Trasferte a prezzo fisso, decisione storica in Premier


Le continue proteste dei tifosi inglesi hanno spinto la Premier League a calmierare per i prossimi tre anni il prezzo dei biglietti per le trasferte

– di Marco Vigarani –

"Football without Fans" è il motto della protesta (ph. Telegraph)

Le proteste dei tifosi in Premier League hanno avuto esito: trasferte con tetto massimo di 30 sterline (ph. Telegraph)
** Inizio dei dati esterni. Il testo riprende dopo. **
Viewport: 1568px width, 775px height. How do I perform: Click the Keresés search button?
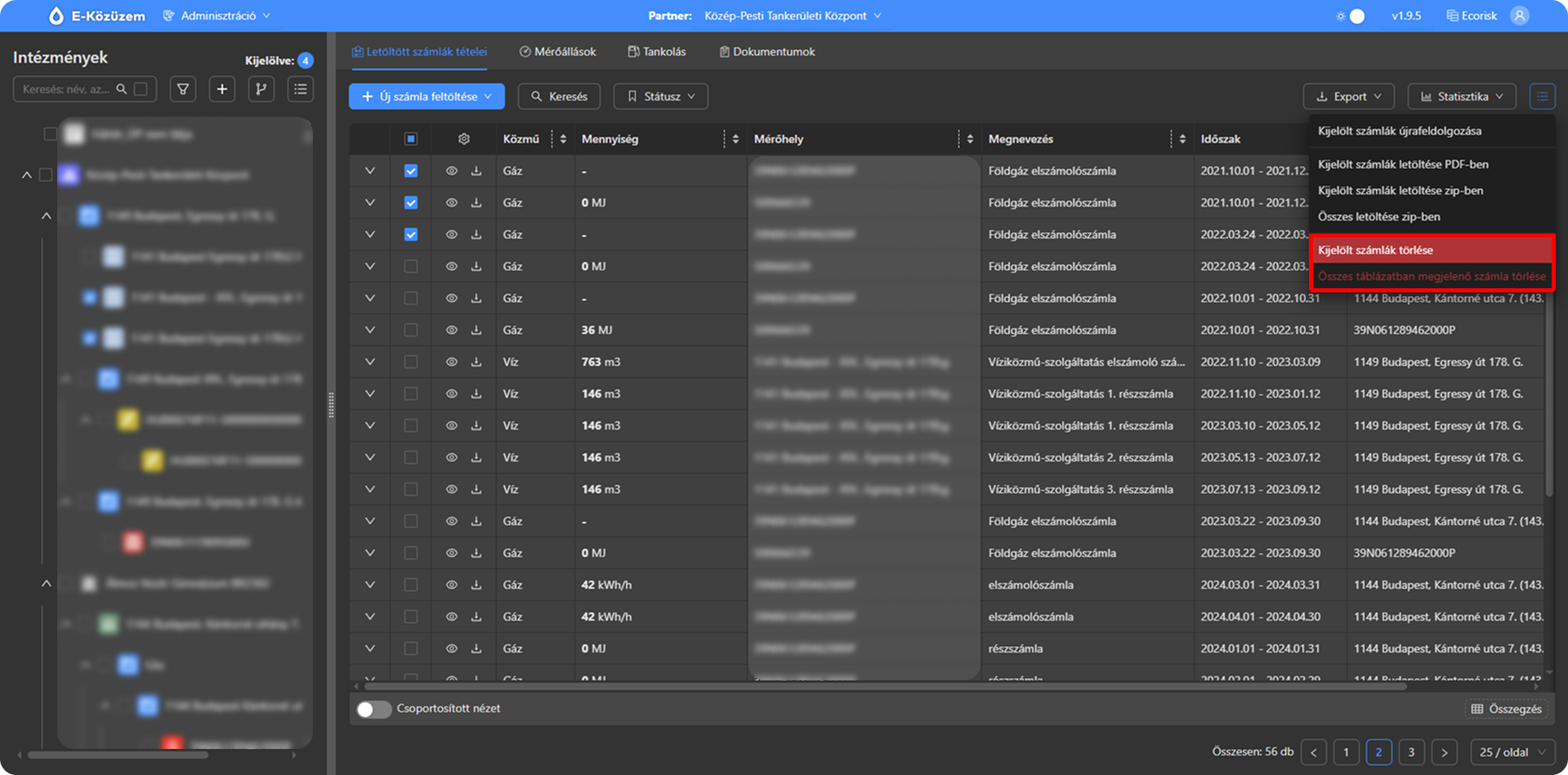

Ancora una volta l’Inghilterra dimostra di essere qualche passo più avanti di tutti nella gestione del sistema sportivo ed in particolare dei rapporti con i tifosi. Negli ultimi mesi infatti erano montate le proteste in ogni parte del Paese per l’immotivato e repentino aumento dei prezzi deciso dai club di Premier League tanto per gli abbonamenti quanto per i biglietti sia per il pubblico di casa che per i supporters ospiti. La federazione di consumatori apposita (Football Supporters’ Federation) aveva promosso una campagna di sensibilizzazione a tappeto online ed offline che aveva coinvolto tifosi di qualsiasi squadra uniti sotto il motto “Twenty’s Plenty” e la richiesta specifica di non dover pagare più di 20 sterline per un biglietto nel settore ospiti. Campagne di mail a dirigenti e sponsor avevano accompagnato proteste assolutamente tangibili e di grande impatto come l’abbandono dello stadio da parte di migliaia di tifosi del Liverpool in occasione della gara interna contro il Sunderland: il culmine sarebbe stato raggiunto nel weekend del 19 e 20 marzo con una nuova serie di iniziative. L’assemblea di lega di febbraio però si era dimostrata sorda alle richieste dei fan ed è perciò stato ancora maggiore lo stupore ieri nell’apprendere che i club di Premier League hanno deciso di calmierare  il prezzo dei biglietti in trasferta per le prossime tre stagioni introducendo un tetto massimo di 30 sterline. “I club della Premier League – si legge nella nota ufficiale – hanno unanimemente convenuto che per le prossime tre stagioni i tifosi potranno assistere alle partite pagando non più di £ 30 a biglietto. I club sono consapevoli del fatto che i fan in trasferta hanno uno status unico. Sono essenziali per l’atmosfera della partita e con il loro supporto stimolano la risposta dei tifosi di casa distinguendo Premier League da tutte le altre leghe. Devono inoltre sostenere le spese di viaggio e non hanno possibilità di abbonarsi per questo tipo di biglietti quindi è giusto che ci sia un’iniziativa collettiva per aiutarli e che tali oneri vengano condivisi con i club“. Si tratta di un successo importante per i tifosi inglesi, un grande gesto di cultura sportiva per lo sport britannico ma anche di un esempio da seguire per ridare dignità al pubblico che in giro per l’Europa sta abbandonando gli stadi.